(Job 1): In the passage on the fascination with darkness, what did the writer do to check whether they were on the wrong track or had overlooked the obvious?
(Job 2): Reproduce word for word the part of the passage on the fascination with darkness that starts with "But a fascination" and goes on through "the full story.".

[Passage for review]

But a fascination with darkness is not just about renting out a conceptual holiday home as “other.” It is also about reaching inside oneself and peeling back layers of learned behaviour and thought to discover who you actually are, to admit your desires, and to acknowledge frailties and failings that have hitherto plagued you from the shadows so as to dispel or, indeed, embrace them and so render them harmless.

There’s a danger of this sounding rather banal – paraphilias and transgression help us to explore the notion of boundaries, we get a glimpse of the things we desire but never dare to do. True, but I don’t think that’s the full story.

In order to see if I was on the wrong track completely or had overlooked the obvious, I did something highly scientific – I took a straw poll on Facebook. The results were fascinating. One respondent pointed out the vicarious attraction of darkness in culture:

“It allows a vicarious dip into darker waters whilst posing no tangible threat. And the darkness makes the beautiful things in life all the brighter and I feel more thankful.”

Another developed that in a very interesting way

“I could never do such things myself and I try to find the disconnect that lead them in one direction while I went in another”

That, surely, is one of the most compelling questions, and one that is central to our struggle for our own identity – what switch do we have that others don’t? This kind of self-scrutiny was at the heart of another response, which focused on the question of nature versus nurture, which is, surely, at root the question “how do I know if this is me?” The same respondent put it succinctly “I don’t think you can understand human nature – ergo yourself – without examining both the ‘light’ and the ‘dark’.”

[/Passage for review]
[Stored data]

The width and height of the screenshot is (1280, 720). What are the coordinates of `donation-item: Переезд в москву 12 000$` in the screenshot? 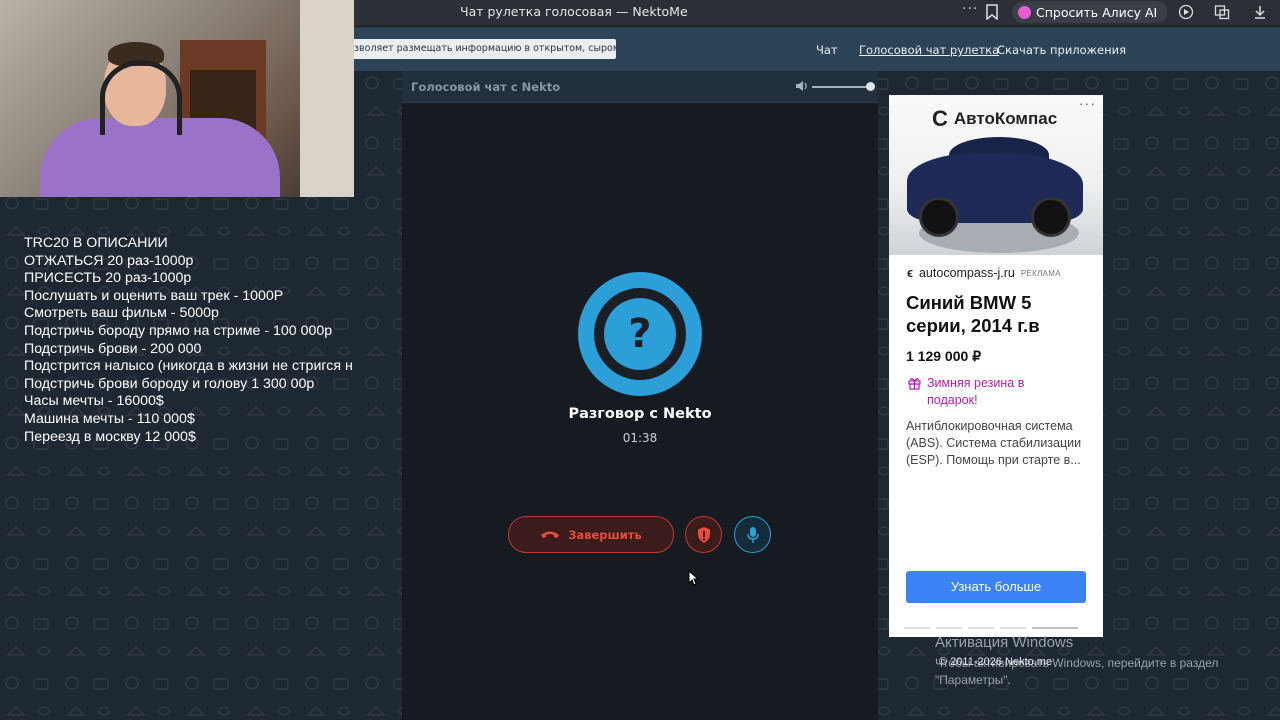 It's located at (110, 436).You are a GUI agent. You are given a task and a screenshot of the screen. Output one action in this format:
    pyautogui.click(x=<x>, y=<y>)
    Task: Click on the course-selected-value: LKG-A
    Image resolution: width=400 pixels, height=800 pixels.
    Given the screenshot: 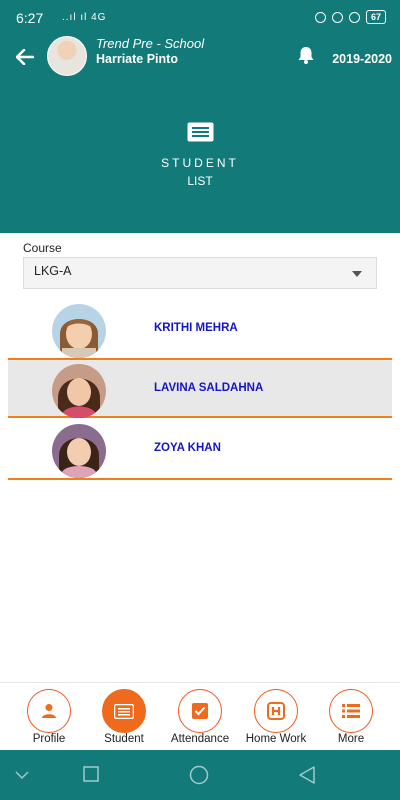 What is the action you would take?
    pyautogui.click(x=53, y=271)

[/Stored data]

(Written answer 1): The writer took a straw poll on Facebook.

(Written answer 2):
But a fascination with darkness is not just about renting out a conceptual holiday home as “other.” It is also about reaching inside oneself and peeling back layers of learned behaviour and thought to discover who you actually are, to admit your desires, and to acknowledge frailties and failings that have hitherto plagued you from the shadows so as to dispel or, indeed, embrace them and so render them harmless.

There’s a danger of this sounding rather banal – paraphilias and transgression help us to explore the notion of boundaries, we get a glimpse of the things we desire but never dare to do. True, but I don’t think that’s the full story.